The Ford-owned Swedish auto maker has struggled with residuals in the past. Volvo finished dead last in a Consumer Reports' ranking of premium car brands' residual values.
Says Nyars, “Resale value goes to the heart of our business… No one in the organization is comfortable with where residuals are. They need to get better.”
Towards that end, Volvo is getting more involved in used-car marketing. The auto maker is trying to do that through a certified pre-owned program, considered a good way for manufacturers to remarket cars coming off lease. Volvo hopes to sell 37,000 certified used vehicles this year.
Says Doolan, “We want to build a strong pre-owned business with our dealers. They appreciate it and profit from it.”
Nyars says the goal is to sell as many XC 90s “as we can.” But that can be a balancing act for premium car companies. They must move the metal, but not dilute the exclusivity of the luxury brand. One way to do the latter — and mess up residual values at the same time — is to glut the market.
Volvo vows to keep demand “slightly ahead of supply” to bolster those resale values because they're “a reflection of the brand,” says Walt Langley, vice president of product marketing for Volvo Cars of North America.

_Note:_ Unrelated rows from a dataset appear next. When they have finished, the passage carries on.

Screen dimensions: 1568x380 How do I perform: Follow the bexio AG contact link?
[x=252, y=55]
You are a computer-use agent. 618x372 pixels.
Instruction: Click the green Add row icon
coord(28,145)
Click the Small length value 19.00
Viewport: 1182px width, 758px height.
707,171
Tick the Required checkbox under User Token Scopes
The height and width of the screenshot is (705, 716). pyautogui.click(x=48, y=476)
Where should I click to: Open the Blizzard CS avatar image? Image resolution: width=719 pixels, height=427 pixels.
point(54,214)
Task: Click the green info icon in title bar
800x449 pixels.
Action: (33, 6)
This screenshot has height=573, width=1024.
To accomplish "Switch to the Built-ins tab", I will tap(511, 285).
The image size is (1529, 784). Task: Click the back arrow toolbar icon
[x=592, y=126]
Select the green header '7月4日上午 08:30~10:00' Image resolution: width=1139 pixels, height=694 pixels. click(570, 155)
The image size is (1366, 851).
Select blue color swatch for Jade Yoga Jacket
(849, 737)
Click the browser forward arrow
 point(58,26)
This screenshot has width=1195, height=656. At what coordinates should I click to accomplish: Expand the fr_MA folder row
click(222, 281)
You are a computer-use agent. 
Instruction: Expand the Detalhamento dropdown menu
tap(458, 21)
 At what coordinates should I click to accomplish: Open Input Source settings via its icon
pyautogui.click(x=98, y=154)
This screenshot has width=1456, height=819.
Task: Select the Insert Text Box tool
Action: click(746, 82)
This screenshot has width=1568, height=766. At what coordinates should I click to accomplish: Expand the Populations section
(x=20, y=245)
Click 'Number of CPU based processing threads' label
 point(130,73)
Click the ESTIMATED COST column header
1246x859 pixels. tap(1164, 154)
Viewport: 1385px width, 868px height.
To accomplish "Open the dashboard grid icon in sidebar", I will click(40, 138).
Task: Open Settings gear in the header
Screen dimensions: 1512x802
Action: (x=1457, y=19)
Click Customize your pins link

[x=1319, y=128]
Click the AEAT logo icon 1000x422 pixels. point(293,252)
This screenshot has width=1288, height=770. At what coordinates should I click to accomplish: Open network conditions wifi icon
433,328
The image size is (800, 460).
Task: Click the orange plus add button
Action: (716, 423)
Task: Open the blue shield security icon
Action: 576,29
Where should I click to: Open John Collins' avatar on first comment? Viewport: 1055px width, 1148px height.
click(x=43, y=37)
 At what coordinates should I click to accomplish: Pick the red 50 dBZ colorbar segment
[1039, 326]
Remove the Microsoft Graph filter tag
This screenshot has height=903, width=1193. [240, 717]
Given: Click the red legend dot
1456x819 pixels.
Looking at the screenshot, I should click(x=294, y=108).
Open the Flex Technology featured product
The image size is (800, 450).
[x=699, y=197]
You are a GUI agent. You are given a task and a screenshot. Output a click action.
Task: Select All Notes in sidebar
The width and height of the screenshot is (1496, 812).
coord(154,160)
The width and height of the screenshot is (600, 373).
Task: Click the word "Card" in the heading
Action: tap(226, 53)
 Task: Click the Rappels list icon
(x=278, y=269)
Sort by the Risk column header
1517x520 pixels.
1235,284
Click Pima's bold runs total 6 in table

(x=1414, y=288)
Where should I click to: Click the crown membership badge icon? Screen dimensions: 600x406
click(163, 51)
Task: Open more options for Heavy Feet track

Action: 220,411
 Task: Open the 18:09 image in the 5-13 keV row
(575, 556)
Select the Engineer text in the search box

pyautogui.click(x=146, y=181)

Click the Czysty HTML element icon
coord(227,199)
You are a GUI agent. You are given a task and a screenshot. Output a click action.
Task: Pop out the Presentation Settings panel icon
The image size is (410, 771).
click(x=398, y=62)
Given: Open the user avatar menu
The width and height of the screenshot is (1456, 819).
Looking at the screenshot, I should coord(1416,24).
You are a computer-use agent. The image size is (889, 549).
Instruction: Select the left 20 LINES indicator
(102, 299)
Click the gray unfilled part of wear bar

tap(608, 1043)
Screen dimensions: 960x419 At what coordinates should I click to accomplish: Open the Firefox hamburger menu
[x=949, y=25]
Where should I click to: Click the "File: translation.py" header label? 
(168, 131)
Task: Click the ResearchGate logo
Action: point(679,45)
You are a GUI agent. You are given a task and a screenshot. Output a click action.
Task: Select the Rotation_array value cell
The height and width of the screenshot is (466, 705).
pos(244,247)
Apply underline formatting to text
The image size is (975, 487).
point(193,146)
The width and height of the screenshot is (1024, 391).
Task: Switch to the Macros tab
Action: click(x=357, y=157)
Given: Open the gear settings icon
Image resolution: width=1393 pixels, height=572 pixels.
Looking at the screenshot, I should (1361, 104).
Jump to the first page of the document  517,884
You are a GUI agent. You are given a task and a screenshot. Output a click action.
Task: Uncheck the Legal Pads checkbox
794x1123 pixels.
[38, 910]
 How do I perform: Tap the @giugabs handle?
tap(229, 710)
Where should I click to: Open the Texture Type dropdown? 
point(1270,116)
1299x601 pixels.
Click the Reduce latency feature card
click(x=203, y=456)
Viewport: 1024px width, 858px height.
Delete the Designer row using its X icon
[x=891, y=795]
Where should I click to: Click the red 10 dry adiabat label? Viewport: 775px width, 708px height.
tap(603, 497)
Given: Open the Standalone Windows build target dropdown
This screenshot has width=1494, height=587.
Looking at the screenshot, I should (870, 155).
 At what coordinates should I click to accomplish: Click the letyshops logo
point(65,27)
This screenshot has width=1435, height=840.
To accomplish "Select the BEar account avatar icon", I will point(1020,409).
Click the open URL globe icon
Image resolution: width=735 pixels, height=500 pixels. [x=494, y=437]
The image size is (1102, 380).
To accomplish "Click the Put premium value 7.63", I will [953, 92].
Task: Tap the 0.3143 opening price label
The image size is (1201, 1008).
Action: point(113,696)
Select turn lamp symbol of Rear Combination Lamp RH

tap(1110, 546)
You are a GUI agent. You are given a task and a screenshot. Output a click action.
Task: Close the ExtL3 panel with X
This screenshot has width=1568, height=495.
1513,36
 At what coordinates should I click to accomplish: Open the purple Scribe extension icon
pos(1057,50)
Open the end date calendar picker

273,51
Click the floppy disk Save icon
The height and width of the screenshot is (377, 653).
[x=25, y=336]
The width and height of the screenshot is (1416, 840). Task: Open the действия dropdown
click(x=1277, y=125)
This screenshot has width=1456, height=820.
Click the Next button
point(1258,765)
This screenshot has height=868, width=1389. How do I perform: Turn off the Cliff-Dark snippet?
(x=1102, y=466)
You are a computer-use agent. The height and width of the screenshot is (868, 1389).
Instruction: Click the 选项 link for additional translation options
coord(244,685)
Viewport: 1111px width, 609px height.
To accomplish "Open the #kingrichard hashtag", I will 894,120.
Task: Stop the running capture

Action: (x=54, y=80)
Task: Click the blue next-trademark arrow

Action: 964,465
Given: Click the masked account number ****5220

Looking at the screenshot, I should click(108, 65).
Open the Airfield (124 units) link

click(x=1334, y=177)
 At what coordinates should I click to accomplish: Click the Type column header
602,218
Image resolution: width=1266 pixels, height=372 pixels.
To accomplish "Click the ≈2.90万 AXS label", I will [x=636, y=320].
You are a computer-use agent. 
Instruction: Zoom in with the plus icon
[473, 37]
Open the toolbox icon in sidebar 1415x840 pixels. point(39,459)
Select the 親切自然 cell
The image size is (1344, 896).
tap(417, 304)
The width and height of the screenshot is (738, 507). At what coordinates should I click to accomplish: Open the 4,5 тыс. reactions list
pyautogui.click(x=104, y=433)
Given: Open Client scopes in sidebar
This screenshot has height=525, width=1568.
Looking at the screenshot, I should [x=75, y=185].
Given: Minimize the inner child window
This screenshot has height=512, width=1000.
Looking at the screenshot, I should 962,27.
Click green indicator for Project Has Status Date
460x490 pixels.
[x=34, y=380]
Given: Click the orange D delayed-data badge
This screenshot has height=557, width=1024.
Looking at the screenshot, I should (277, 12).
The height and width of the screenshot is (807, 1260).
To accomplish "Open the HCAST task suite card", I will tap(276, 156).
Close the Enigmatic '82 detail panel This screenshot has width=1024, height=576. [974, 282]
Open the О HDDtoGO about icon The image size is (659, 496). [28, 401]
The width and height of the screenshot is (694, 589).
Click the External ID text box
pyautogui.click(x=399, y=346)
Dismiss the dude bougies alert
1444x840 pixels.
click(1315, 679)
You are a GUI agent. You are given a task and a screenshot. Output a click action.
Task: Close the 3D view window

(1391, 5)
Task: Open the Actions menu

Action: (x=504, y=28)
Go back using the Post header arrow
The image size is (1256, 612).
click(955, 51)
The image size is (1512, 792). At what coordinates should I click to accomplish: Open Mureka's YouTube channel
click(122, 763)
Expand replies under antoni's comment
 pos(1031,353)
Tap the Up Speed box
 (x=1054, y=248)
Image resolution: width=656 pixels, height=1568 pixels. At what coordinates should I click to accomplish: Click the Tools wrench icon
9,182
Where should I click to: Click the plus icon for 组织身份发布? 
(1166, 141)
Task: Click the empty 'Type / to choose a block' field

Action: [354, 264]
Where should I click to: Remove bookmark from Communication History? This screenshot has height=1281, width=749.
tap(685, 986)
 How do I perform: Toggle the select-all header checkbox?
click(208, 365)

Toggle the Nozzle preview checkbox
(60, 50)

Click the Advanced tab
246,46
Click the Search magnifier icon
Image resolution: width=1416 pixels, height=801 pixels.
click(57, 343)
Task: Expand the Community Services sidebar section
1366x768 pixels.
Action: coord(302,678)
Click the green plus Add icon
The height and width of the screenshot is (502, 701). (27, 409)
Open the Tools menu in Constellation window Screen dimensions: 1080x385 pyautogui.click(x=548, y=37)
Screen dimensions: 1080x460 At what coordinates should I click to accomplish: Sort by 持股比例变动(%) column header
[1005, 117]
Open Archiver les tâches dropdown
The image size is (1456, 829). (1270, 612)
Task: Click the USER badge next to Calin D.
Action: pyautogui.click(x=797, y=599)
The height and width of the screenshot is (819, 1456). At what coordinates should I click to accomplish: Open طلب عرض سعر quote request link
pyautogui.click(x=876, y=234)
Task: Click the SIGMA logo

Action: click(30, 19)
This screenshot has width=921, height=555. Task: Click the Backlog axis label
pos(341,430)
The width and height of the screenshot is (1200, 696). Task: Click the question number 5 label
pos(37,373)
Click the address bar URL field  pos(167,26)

Residual setters and experts are watching with interest as Volvo addresses resale value issues for a vehicle that isn't even out yet.
“There's a big push by Ford Motor Co. top executives on down to concentrate on residuals,” says Joshua Wilson, editor of Automobile Red Book, which tracks used-car prices. “They're saying, ‘Don't shoot yourself in the foot.’ Fundamentally, it's making sure supply doesn't exceed demand.”
Mark Perleberg of the NADA Appraisal Guides warns that vehicles take residual hits when manufacturers focus heavily on fleet and rental lease sales.
He says, “Often, in such circumstances, you get back cars in tacky shape and they come back en masse. It's hard to remarket all of them at once and it hurts residuals if Enterprise dumps 400 cars on a place like Orange County, CA, which only has three Volvo dealers.
“Manufacturers are realizing residuals are not a free-for-all, and what you do now affects your future.”
Adds Tom Shaver, a senior auto analyst for J. D. Power & Associates, “You can say what you want to do. But then, the market forces take over. The XC 90 should sell well. If it does or doesn't, the market will dictate what it will be worth in two or three years.”
Volvo is trying to convince the residual-setting community that the XC 90's resale value shouldn't be a projection of Volvo's history of rather weak residuals, says Charlie Vogelheim, executive editor of Kelley Blue Book, a tracker of used-car values.
He explains, “Volvo is saying this is an all-new vehicle in a new class for them, so its residuals should be set accordingly. They can present a rosy viewpoint going in. But, in the end, John Q. Public decides residual values. It's really about the desirability of a product.”